Acórdão nº 232/17.2YRLSB-4 de Court of Appeal of Lisbon (Portugal), 05 de Abril de 2017

Magistrado ResponsávelSEARA PAIX
Data da Resolução05 de Abril de 2017
EmissorCourt of Appeal of Lisbon (Portugal)

Decisão Texto Parcial:


Acordam os Juizes, do Tribunal da Relação de Lisboa.

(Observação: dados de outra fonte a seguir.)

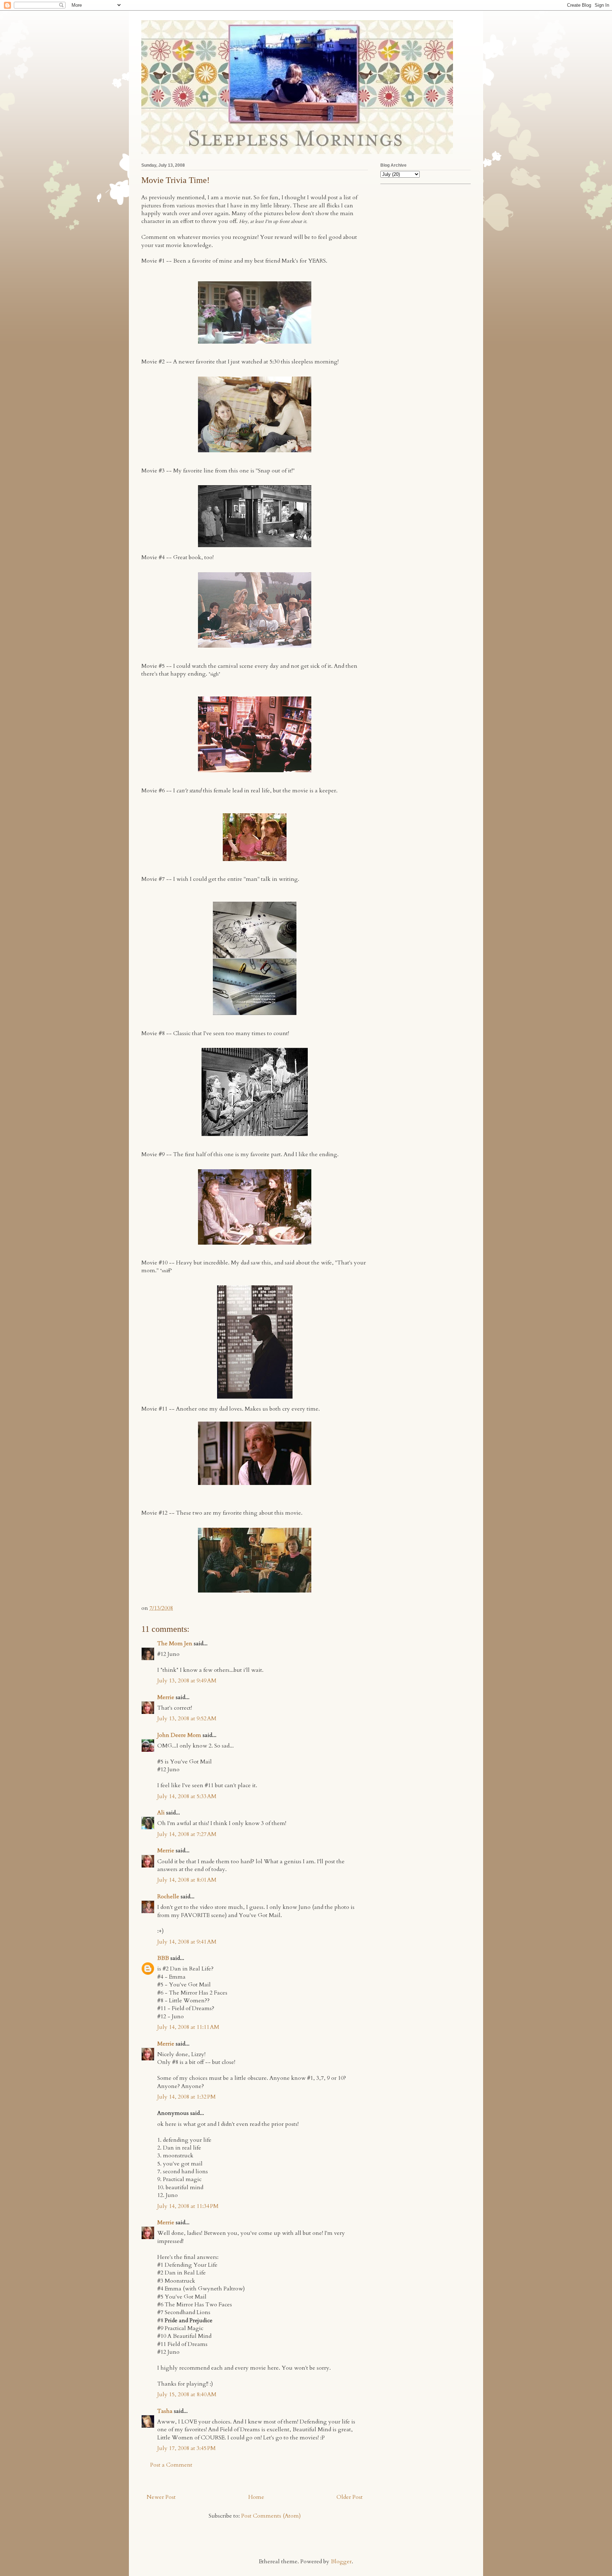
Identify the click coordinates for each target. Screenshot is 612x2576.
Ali (161, 1813)
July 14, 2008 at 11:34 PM (188, 2206)
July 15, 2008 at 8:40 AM (186, 2394)
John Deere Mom (179, 1735)
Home (256, 2497)
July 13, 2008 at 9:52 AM (186, 1718)
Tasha (164, 2411)
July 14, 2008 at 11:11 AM (188, 2027)
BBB (163, 1958)
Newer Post (161, 2497)
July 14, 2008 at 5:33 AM (186, 1796)
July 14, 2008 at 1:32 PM (186, 2097)
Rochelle (168, 1896)
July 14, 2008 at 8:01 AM (186, 1880)
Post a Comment (171, 2465)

Relatório: AAA –, com sede na Rua (…), , representada pelo Presidente da Direcção Nacional (…), tendo sido notificada no dia 12 de Dezembro de 2016, do acórdão proferido no âmbito da arbitragem necessária para definição de serviços mínimos, vem do mesmo interpor RECURSO de APELAÇÃO, cujas alegações termina com as seguintes CONCLUSÕES: 1.–A decisão de que o AAA recorre é o douto Acórdão proferido pelo Colégio Arbitral no pretérito dia 12 de Dezembro de 2016 no âmbito do processo de Arbitragem Obrigatória de Serviços Mínimos nº 4/2016/DRCT-ASM, que correu termos na DGAEP; 2.–Este processo de Arbitragem Obrigatória de Serviços Mínimos nº 4/2016/DRCT-ASM foi desencadeado na sequência do pré-aviso de greve nacional decretada pelo AAA para os períodos compreendidos entre as 00H00 do dia 15 de Dezembro e as 24H00 do dia 18 de Dezembro de 2016 e entre as 00H00 do dia 22 de Dezembro e as 24H00 do dia 25 de Dezembro de 2016; 3.–Neste Acórdão proferido em 12 de Dezembro de 2016 pelo Colégio Arbitral, e com o qual o AAA não se conforma, foram fixados os seguintes serviços mínimos e os seguintes meios para os assegurar: 1)-Quanto aos serviços mínimos: a)-Assegurar, durante o fim-de-semana, uma visita de familiares directos ou das pessoas indicadas pelo recluso aquando da sua admissão, caso essas mesmas pessoas não tenham feito a visita durante os dias úteis da semana; b)-Assegurar o trabalho dos reclusos ao trabalho exterior nos termos habituais; c)-Assegurar o acesso dos reclusos ao trabalho no interior do estabelecimento durante o período de greve, nos casos de absoluta impossibilidade de o mesmo se realizar noutros períodos; d)-Assegurar a presença dos reclusos na frequência de acções de formação profissional, quer no interior quer no exterior do estabelecimento, nos casos de absoluta impossibilidade de tais acções se realizarem noutros períodos; 2)-Quanto aos meios: a)-Nos dias não úteis, deve ser assegurado o efectivo habitualmente escalado para o fim-de-semana; b)-Nos dias úteis, deve ser escalado em número de efectivos igual ao habitualmente escalado para os dias não úteis, acrescido de 20%.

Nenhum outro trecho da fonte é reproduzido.